Experimenting with 50s
by, September 18th, 2013 at 01:30 AM (502 Views)
Today I decided to follow through on some Rushall sets... begin to gauge my fitness as I start race-pace training for the short-course season. I went back and looked at my best times in the events that I really want to focus on for this coming season: 200 back, 200 fly, 400 IM. Just a month ago I time-trialed a 200 fly from push and swam 3:21--a :50.25 average pace per 50. In the not too distant future I'd like to swim it in :45/50 pace, but I thought I better take it a step at a time and try to settle in at :48. The same goes for 200 back, for which my PR is 3:16 in a meet context... I really want to break 3:00 this year, but I'll start with breaking 3:10, a :47.5/50 pace. For 400 IM, I'm pretty close to 6:30... of course I'd love to be closer to 6:00, but we'll take it a little at a time. If my 100 fly is in the low 1:30s and I can follow with a 1:40 back and 1:50 breast, then I should be able to manage 100 free in the 1:20s to bring the 400 IM in under 6:30.

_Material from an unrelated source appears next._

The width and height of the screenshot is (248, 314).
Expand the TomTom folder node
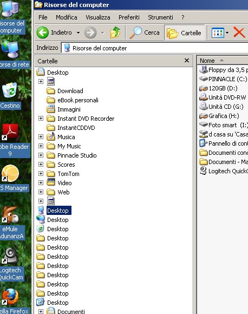(x=41, y=174)
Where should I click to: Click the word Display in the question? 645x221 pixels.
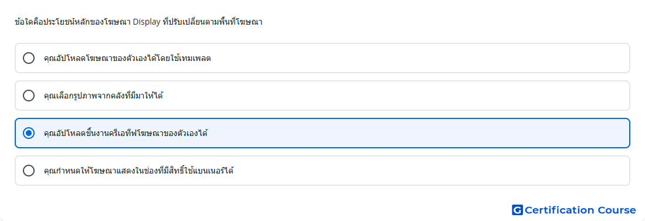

With that in mind, and after re-reading Rushall, I decided to see where I was. Here's what I did:
400 EZ swim on 8:00 (alt. 100 fr w 100 pull)
4 x 100 IM on 2:15 (all right at 1:40)
4 x 50 fr on 1:00 (all in :38)
10 x 50 fly on :20 RI*
200 recovery (pull and fr) on 4:00
10 x 50 bk on 20: RI**
200 recovery (bk and fr) on 4:00
20 x 25 br on :40 (held :27 most of the set... these felt awful)
200 recovery (fr/pull) on 4:00
10 x 50 fr on 1:00***
200 recovery (pull/fr/bk) on 4:00
8 x 50 on 1:00 in 4IMO (:48, :50, :51, :50, :58, :58, :48, :44 = 6:47)
200 EZ (fr and bk)
TOTAL: 4200 SCY/85 minutes
*Following Rushall's prescription that rest be set at :20 for 50 repeats, I decided to see how long I could hold a pace under :50 for fly... once I missed that target, I would skip the next rep. I managed to do 8 of the 10. And the lactic acid build up wasn't too bad. My times were: :45, :47, :48+, :50, x, :48, :49, :50, x, :48 (x marks the reps I skipped because I missed the target on the previous rep).
**I finished the whole set of back with reps between :45 and :49, mostly :47-:48. The :20 RI was difficult to keep track of with odd numbers though... not so much knowing when to start the next rep, but figuring out how fast the rep just completed was.
***On breast and free I decided just to go on a set interval which was close to my goal rest interval (:10-:15 for 25s, :20 for 50s). These frees were really tough, I held :40 for most of the set, but missed two reps with :41s.
I know these sets are not really long enough at this point (Rushall suggests 20 x 50 at 200 race pace), but this is a good place to start. I knew that beginning with fly was going to make the rest of the workout more challenging too. We'll see how I feel tomorrow.
I know that my work in the weight room is slowing me down for now, but hope that there will be benefits later as my body adapts and gets stronger. Here's what I did after the short cool-down:
60-70 supine leg lifts/flutter kicks
:30-:40 in front plank position
3 x 12 hanging leg lifts
3 x 12 squats (w/ 135 lbs)
3 x 5 kipping chin-ups
3 x 10 push-presses (w/ 55 lbs)
3 x 5-6 pull-ups
3 x 10 push-ups
3 x 10 lunges w/ 20-lb DBs
3 x 12 seated rows
3 x 12 incline press w/ 20-lb DBs
3 x 12 upright rows w/ 20-lb DBs
After the core work (ending with the plank) I super-set everything; so I alternated exercises in the following pairs, little to no rest between sets: leg-lifts/squats, chin-ups/push-presses, pull-ups/push-ups, lunges/seated row, incline presses/upright row.